Théâtre/danse/littérature

Ezzedine El Mestiri ou l’art de vieillir dans la joie !

Originaire de Salakta, un petit village de pêcheurs en Tunisie, Ezzedine El Mestiri a toujours rêvé de voyages. Ce rêve est devenu réalité quand il est parti poursuivre ses études de journalisme à Paris en 1972. Rédacteur en Chef pour de multiples publications, il est aussi auteur de divers ouvrages notamment ‘’L’art de vieillir dans la joie’’ qui fait l’objet de notre interview d’aujourd’hui.

Votre dernier ouvrage est un chemin de vie pour vieillir dans la joie. Pensez-vous qu'il soit facile à emprunter ?

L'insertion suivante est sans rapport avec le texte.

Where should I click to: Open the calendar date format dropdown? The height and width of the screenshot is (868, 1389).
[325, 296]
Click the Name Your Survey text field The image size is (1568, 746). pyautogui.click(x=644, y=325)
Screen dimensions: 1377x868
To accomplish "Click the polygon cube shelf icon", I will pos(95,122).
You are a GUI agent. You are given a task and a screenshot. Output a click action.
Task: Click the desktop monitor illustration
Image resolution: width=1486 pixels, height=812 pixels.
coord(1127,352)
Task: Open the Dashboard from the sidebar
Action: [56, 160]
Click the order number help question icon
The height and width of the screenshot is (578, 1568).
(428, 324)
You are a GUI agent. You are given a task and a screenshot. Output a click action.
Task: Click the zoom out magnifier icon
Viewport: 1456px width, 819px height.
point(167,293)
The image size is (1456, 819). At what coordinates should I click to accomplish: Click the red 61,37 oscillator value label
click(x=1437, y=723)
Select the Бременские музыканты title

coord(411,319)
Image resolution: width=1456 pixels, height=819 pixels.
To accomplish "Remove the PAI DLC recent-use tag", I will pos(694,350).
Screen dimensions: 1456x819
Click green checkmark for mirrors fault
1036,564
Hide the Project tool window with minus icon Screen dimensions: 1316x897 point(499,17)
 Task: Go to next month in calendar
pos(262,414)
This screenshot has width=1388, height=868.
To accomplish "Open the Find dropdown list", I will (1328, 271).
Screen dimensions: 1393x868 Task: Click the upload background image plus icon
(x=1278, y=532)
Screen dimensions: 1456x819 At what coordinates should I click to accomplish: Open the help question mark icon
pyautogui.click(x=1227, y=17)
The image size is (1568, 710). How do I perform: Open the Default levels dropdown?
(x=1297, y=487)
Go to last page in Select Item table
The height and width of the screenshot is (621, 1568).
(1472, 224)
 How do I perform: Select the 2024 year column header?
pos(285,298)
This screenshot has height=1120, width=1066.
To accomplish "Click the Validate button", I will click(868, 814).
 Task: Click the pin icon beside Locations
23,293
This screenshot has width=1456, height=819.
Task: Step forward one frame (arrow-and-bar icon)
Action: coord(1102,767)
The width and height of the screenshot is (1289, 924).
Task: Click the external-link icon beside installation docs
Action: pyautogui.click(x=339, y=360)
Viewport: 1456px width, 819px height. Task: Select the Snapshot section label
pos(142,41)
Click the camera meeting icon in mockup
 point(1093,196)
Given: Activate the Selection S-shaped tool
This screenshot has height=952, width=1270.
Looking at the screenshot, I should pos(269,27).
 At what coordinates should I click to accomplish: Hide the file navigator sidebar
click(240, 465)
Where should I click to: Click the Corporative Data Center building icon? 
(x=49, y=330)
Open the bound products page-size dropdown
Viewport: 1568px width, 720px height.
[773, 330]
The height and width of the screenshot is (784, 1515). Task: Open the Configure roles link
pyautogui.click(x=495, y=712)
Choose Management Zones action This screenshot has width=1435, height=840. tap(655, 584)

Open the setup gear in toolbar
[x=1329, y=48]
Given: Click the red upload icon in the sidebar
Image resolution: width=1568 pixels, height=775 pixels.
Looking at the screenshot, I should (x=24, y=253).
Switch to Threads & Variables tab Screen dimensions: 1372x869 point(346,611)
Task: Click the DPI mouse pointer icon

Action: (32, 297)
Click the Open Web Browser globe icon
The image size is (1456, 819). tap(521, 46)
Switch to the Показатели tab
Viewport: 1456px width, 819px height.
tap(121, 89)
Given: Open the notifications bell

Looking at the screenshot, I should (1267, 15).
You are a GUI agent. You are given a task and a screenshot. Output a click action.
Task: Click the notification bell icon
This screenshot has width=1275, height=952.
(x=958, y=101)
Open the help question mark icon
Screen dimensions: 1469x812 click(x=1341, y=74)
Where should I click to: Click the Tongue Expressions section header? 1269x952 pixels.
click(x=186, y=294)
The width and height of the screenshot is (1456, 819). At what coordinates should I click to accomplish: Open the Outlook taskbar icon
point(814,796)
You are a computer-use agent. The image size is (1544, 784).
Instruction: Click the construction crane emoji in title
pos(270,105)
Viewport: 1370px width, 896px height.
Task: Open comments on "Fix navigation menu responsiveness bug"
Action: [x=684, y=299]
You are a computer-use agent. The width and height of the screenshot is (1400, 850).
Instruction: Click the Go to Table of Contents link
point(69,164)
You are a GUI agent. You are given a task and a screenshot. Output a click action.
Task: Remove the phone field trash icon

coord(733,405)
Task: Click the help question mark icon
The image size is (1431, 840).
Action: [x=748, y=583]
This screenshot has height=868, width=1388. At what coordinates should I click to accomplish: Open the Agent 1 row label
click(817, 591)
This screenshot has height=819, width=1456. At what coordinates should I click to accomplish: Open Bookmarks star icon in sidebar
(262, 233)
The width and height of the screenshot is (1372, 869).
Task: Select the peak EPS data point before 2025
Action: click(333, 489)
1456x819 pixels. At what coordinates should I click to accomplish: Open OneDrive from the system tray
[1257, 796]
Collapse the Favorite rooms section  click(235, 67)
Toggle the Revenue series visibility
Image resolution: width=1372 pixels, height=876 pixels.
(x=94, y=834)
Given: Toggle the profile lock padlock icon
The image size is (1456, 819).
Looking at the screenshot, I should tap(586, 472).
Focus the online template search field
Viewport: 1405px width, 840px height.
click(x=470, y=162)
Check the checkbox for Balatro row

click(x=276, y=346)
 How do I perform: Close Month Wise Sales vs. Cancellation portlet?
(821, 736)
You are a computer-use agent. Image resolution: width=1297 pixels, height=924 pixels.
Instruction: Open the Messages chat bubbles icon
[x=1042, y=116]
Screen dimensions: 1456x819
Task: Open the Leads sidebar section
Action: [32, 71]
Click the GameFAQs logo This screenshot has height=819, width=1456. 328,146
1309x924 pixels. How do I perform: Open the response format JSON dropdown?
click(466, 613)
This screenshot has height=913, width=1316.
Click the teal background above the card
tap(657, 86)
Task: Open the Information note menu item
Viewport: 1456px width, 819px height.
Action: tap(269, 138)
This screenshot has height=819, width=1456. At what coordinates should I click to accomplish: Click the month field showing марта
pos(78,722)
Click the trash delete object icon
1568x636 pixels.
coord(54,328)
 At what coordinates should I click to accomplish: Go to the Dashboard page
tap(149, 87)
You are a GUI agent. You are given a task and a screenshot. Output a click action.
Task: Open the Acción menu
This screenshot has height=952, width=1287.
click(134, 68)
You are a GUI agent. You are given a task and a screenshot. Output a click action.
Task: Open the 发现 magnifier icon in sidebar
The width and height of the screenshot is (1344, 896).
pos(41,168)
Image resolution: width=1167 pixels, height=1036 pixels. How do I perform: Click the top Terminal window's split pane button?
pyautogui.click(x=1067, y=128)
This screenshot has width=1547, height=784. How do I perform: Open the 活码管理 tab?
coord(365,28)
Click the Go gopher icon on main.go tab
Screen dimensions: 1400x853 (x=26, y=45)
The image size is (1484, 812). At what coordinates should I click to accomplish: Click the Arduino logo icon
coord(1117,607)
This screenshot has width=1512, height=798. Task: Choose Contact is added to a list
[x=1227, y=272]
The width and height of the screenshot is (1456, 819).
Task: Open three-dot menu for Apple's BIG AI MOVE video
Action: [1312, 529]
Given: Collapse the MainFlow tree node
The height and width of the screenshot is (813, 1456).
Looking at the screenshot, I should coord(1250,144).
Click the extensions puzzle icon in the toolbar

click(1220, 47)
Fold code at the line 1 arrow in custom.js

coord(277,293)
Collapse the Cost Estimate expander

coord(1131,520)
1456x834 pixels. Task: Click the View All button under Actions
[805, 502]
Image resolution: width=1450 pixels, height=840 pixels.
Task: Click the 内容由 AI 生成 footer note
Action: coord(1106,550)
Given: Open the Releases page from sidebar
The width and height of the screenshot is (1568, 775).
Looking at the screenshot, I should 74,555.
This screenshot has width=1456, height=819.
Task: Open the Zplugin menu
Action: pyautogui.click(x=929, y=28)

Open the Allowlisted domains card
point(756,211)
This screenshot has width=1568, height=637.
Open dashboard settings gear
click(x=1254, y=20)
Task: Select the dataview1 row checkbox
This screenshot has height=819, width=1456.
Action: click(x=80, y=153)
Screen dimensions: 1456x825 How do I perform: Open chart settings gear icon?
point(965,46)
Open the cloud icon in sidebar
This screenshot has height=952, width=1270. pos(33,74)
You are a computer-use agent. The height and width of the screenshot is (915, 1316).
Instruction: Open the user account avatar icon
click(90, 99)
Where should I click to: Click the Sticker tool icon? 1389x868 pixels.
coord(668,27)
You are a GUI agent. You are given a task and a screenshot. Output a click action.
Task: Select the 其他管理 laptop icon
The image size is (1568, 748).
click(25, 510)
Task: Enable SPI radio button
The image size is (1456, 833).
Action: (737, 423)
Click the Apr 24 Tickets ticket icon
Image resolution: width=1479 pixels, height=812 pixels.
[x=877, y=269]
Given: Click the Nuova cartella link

Oui parfaitement. Cela passe peut-être par l’acceptation par chacun d’entre nous de sa vieillesse. Le secret du bien-vieillir est d’avoir à chaque âge un objectif, une motivation, une envie et le plaisir de vivre. Je vis chaque matin comme si ma vie venait juste de commencer. « Le temps qui reste à vivre est plus important que toutes les années écoulées », écrivait Léon Tolstoï. Chacun de nous a traversé la vie en faisant de son mieux, et en faisant ce qu’il avait à faire. Alors, faisons de ce grand âge un moment de vie passionnant en gardant une vie sociale vivante, fondée sur l’optimisme et l’attention aux autres. Vieillir, c’est continuer, comme l’écrivait le philosophe Martin Heidegger, à « habiter l’existence ». Et cette existence, c’est notre maison. Vieillir, c’est prolonger sa vie, c’est comme agrandir sa maison.

 ©Ezzedine El Mestiri

Quelle est la personne qui vous a le plus inspiré ?

Chacun de nous est le produit d’une histoire et d’un métissage culturel. Nous évoluons dans la vie en appréciant des personnages et des idéaux. Pour moi, je suis tout ce que les autres m’ont apporté et je leur dois la gratitude. Mon éducation, proche de la nature a forgé mes convictions et ma quête du sens. J’ai toujours placé par-dessus toutes les valeurs, des notions simples comme le respect du vivant et la bienveillance. Aujourd’hui par exemple, face à l’urgence écologique, nous avons besoin d’un sursaut et d’une forme d’engagement. Si j’avais à me définir, j’emprunterai ces mots à Rainer Maria Rilke : « Ne vivez pour l’instant que vos questions. Peut-être, simplement en les vivant, finirez-vous par entrer insensiblement, un jour, dans les réponses.» Toute ma vie, j’ai toujours essayé d’observer le monde à travers une vision humaniste et poétique.

Quand écrivez-vous ? Avez-vous un rituel d'écriture, des horaires?

Ecrire, c’est m’imposer une certaine discipline. Le temps de la pensée est souvent assez long. J’ai la chance de ne dormir que 4 heures par jour. J’écris le matin entre 4 h 30 et 8h 30. Cela est devenu un rituel. J’aime le silence et la disponibilité infinie de ce moment. Me réveiller au lever du soleil, être vivant et décider que chaque jour est une nouvelle page. A travers le temps, au fil des années, au rythme des saisons, on finit par apprendre à vivre harmonieusement et sagement avec tout ce qui nous entoure. Je veux que chaque jour de.ma vie soit un moment plein de promesses. « Transformer la qualité de la journée est le suprême art », notait Henry David Thoreau. Oui, chaque instant qui vient mérite d’être vécu et peu importe la distance du chemin qui reste à parcourir.

Lorsque vous écrivez, pensez-vous constamment au lecteur ou êtes-vous indépendant de lui?

Ecrire en tant que journaliste, il faut certainement avoir la préoccupation du lecteur. Ce n’est pas une question de dépendance ou de complaisance, c’est tout simplement le respect et cette quête journalistique d’être avant tout pédagogique et utile. Mais pour l’écrivain, la question se pose différemment car nous sommes là dans le domaine de l’expression des idées et le partage de l’imaginaire. Ecrire avec exigence, certes, mais à distance des désirs supposés du lecteur qui jugera la pertinence du propos et décidera de ce qui pourrait lui plaire.

Qu'éprouvez-vous avant la sortie d'un ouvrage?

L’attente et puis la naissance comme une grande joie ! J’ai remarqué que souvent l’écriture d’un ouvrage dure 9 mois. 

C’est un signe ! C’est comme un heureux accouchement. J’éprouve à chaque fois ce sentiment heureux.

Votre prochain livre s'intitulera "Ommi". Pouvez-vous nous en parler?

Oui. C’est un roman consacré à tout ce que le féminin tunisien m’a apporté. Une ode, une gratitude pour ma mère.